Eventually you reach a junction, which offers you the choice of the Mines road or the Del Puerto Canyon Road. We take the latter, which is lined with reddish rock and is much rougher, exercising the GT350’s MagneRide suspension. Three damper settings are available: Normal, Sport and Track. Perhaps predictably it is the middle setting that offers the best compromise, but the Shelby feels pretty ruthlessly tied-down and short of travel. You’re certainly kept informed of any imperfections in the road surface, and over the bigger bumps I’m sure that individual wheels are getting airborne at times.
Free of the canyons, the road spits us out into a final fast flourish through lush green rolling hills, just before we reach the West Side Freeway, or Interstate 5. We stop to refuel on unleaded (still amazes me how cheap it is – about $40 for a full tank) and some vitamin water the shade of Calpol. It has been a long drive across the Diablo mountains and now we’ve done our recce the only thing to do is head back the other way, stopping to take some photos at the points we noted on the way over. Typically, of course, the weather has been chasing us and the light is not what it was – ‘unusable’ is the word Aston plucks from the photographer’s lexicon of exaggeration – meaning we stop less often than intended and I get more time to get to know the 350. Fine by me.
By the time we regain the Summit of Mt Hamilton, however, I am slightly puzzled.It sounds glorious and it is capable of monstrous straight-line speed, but I can’t escape the feeling that in the corners the Mustang is an awful lot of effort for not a lot of dynamic reward. I’ve been driving quickly, although not flat-out, and it feels heavy and hard work, particularly in the first stage of any corner. A big part of the problem is that the steering isn’t giving me enough information, so I can’t judge the grip level. And then there’s the tyres, or more specifically their size. The 305-section rears are big and sticky, but of greater significance is the fact that the 295 section fronts are nearly as broad and tacky, giving the Shelby a pretty square balance.
At seven-tenths you know the front is sticking, but it just feels slightly cumbersome and aloof. As a result you seem to spend a lot of time steering the big nose through a large part of each bend before you feel confident to get on the throttle and fire it down the next straight. What I want to do is turn in and with that first application of lock instantly feel how much the tyres are or aren’t keying into the surface of the road. That would then give me confidence to get on the power early and start working the car through the majority of the corner with the throttle as well as the steering.
The only thing to do is trust in the tyres’ tenacity. Launching the Mustang into bends with much more aggression as we plummet down from the summit of Mt Hamilton, the 350 begins to feel more alive and enjoyable.

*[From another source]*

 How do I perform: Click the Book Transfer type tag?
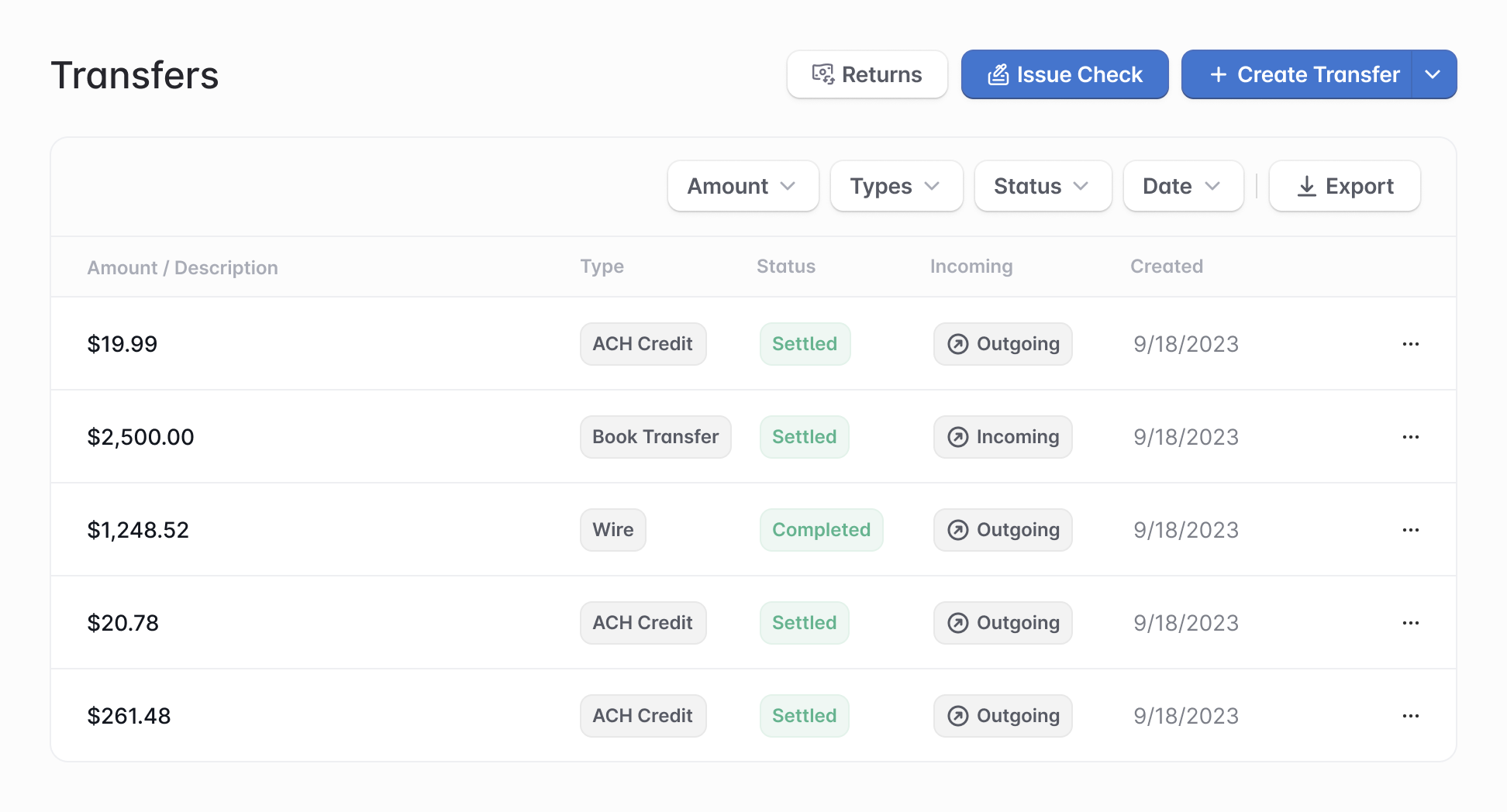point(655,437)
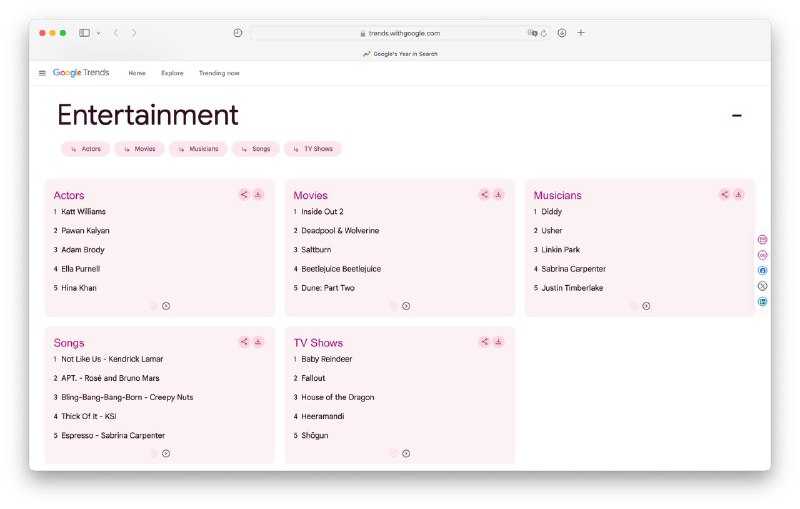Open Trending now in navigation
800x509 pixels.
219,73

It’s certainly hard work, and it doesn’t exactly feel light on its feet, but it’s much more like the car I had hoped it would be. The six-piston Brembo brakes also prove to be superb allies on the long descent, the middle pedal remaining firm and reassuring from the top of its travel despite the constant abuse. It feels like a slightly frantic drive, but it’s invigorating and I’m certainly buzzing by the end.